Stored items
· · ·

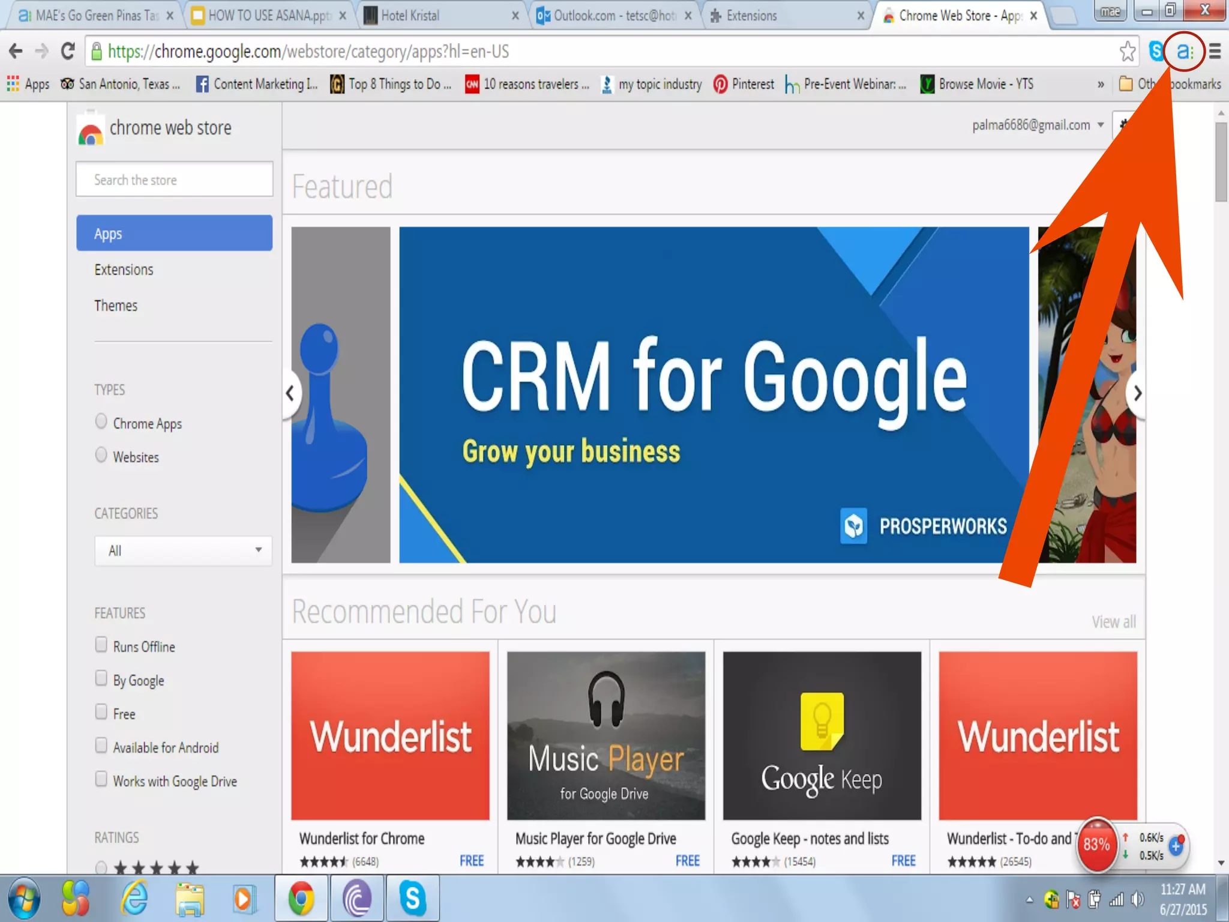The width and height of the screenshot is (1229, 922).
Task: Check the By Google feature filter
Action: pos(101,678)
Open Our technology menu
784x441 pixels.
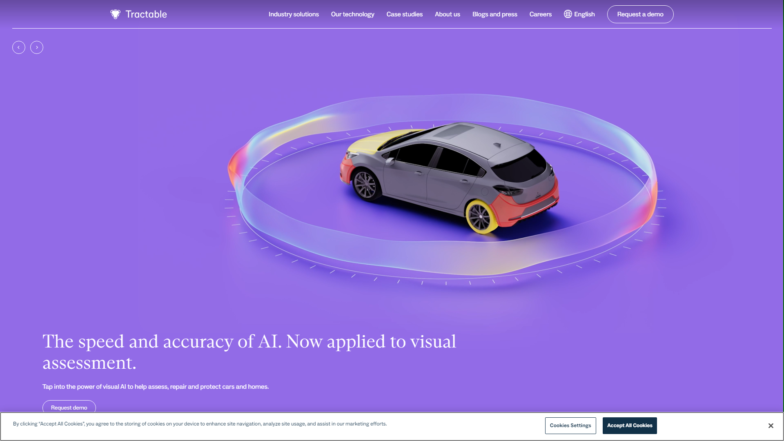tap(352, 14)
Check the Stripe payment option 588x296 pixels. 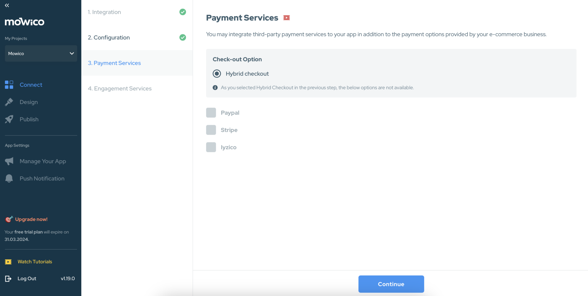click(x=211, y=130)
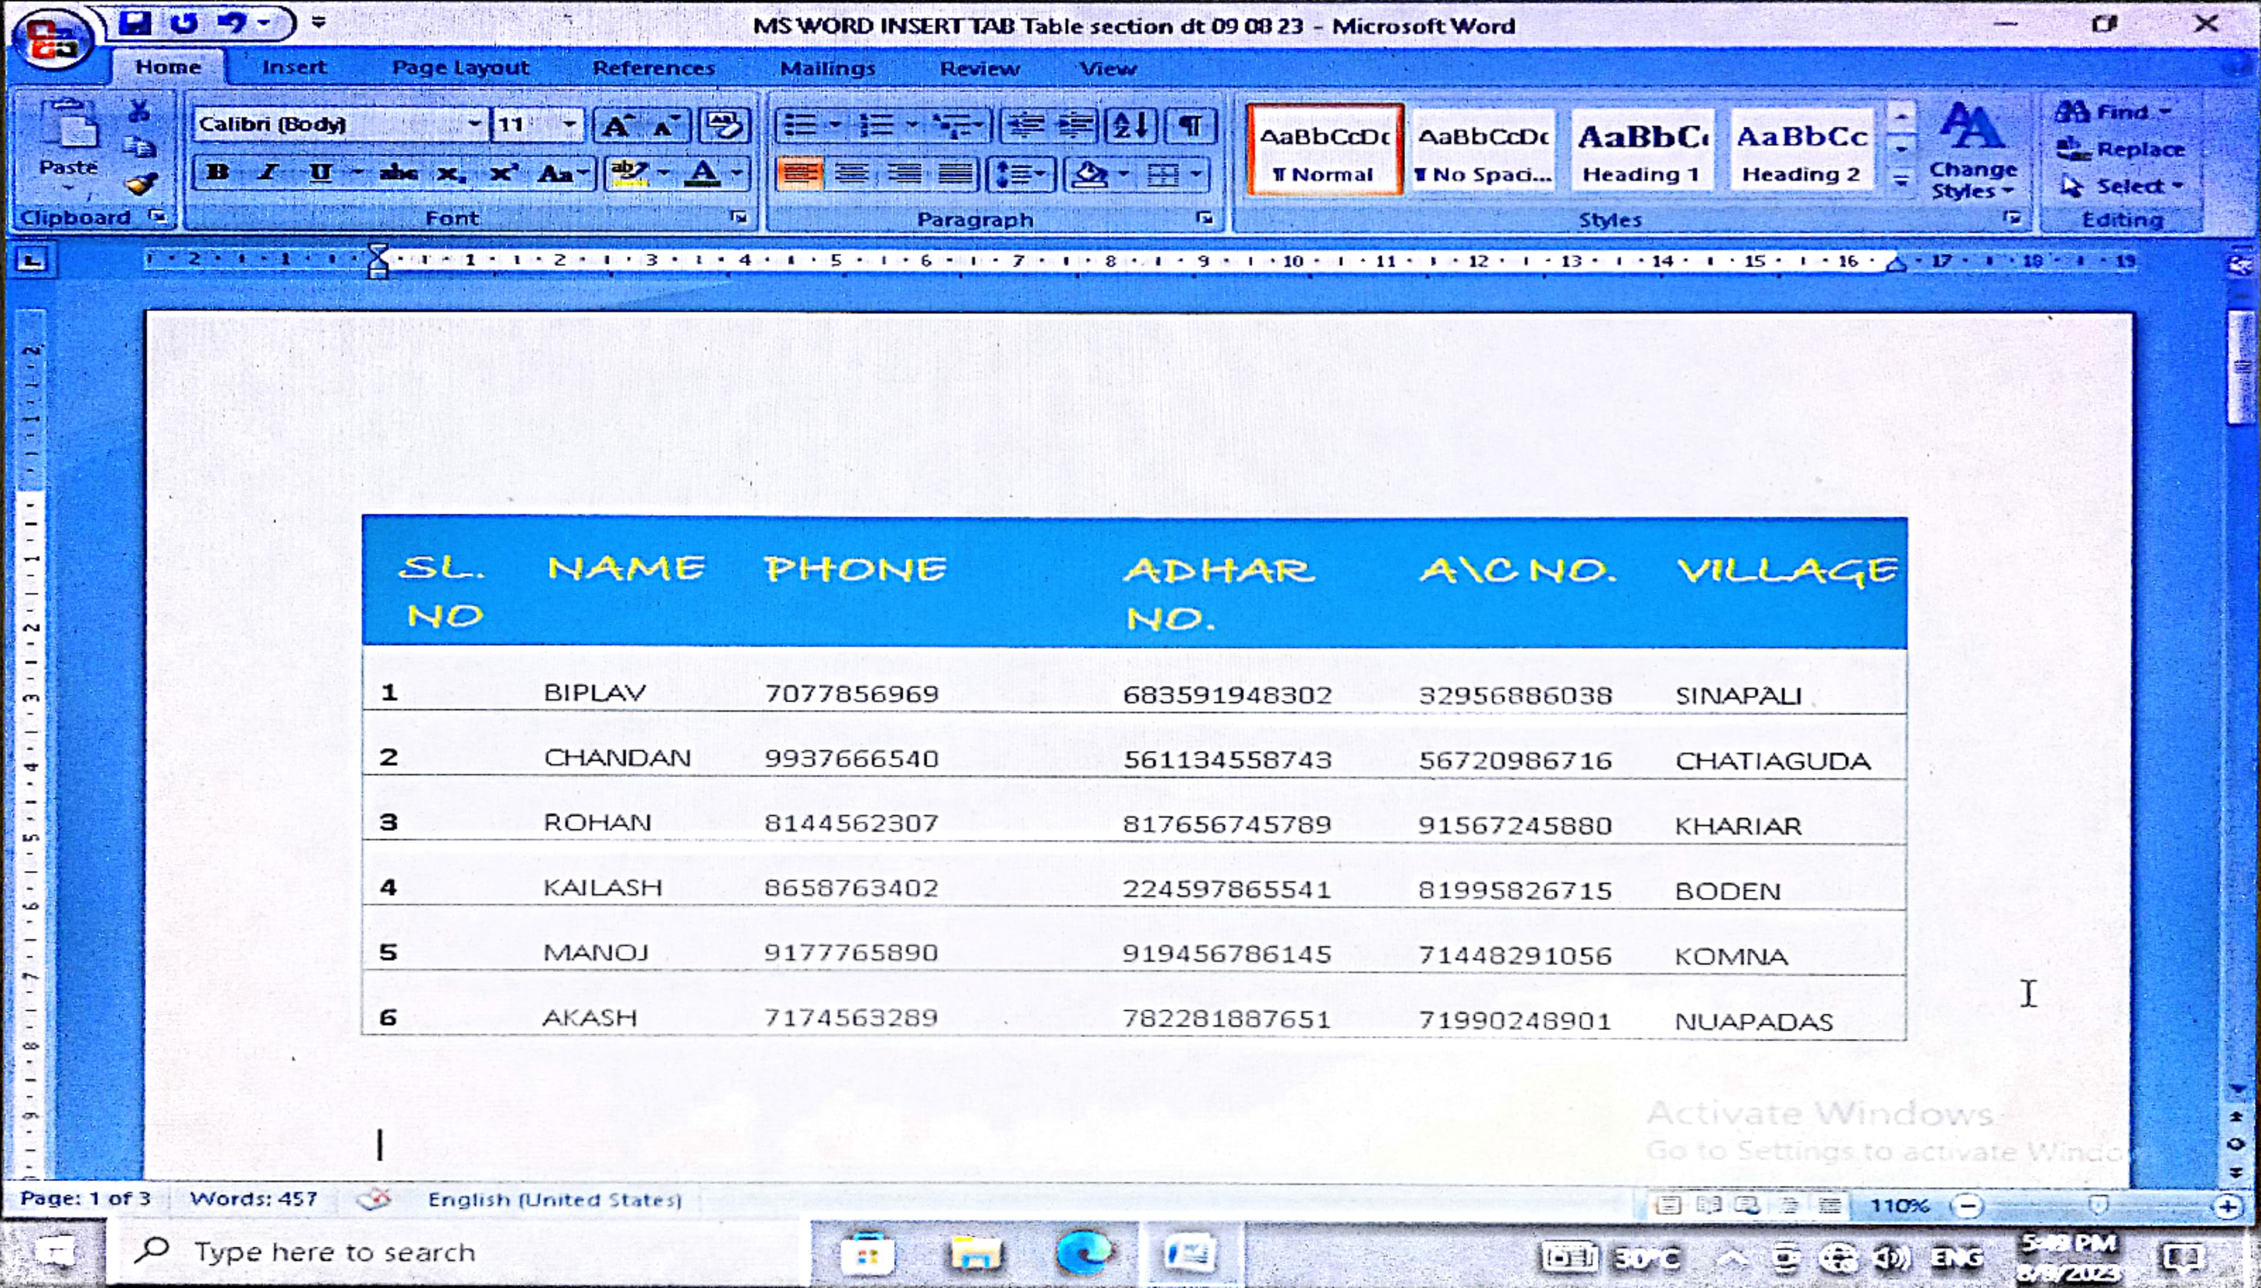
Task: Click the font color A swatch
Action: (x=704, y=173)
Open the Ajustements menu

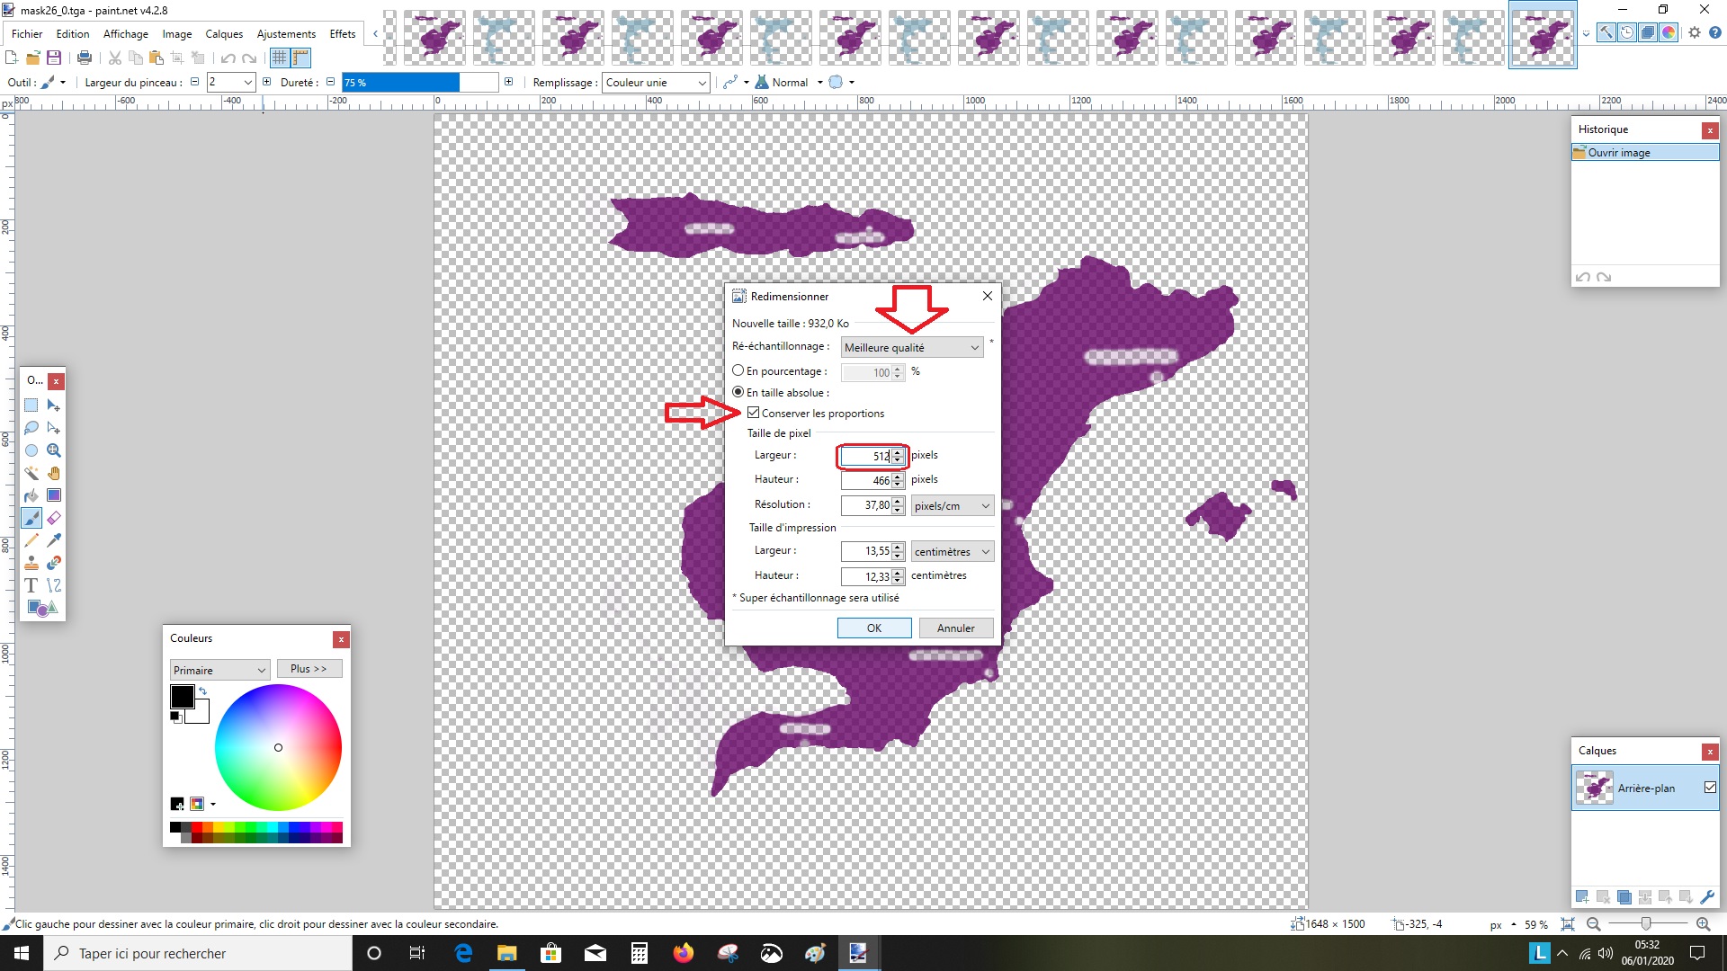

· · ·

■ Work required:
The expected answer is a copy of every line in the entries that holds the word "menu".

■ Your solution:
Open Our technology menu
Open the Ajustements menu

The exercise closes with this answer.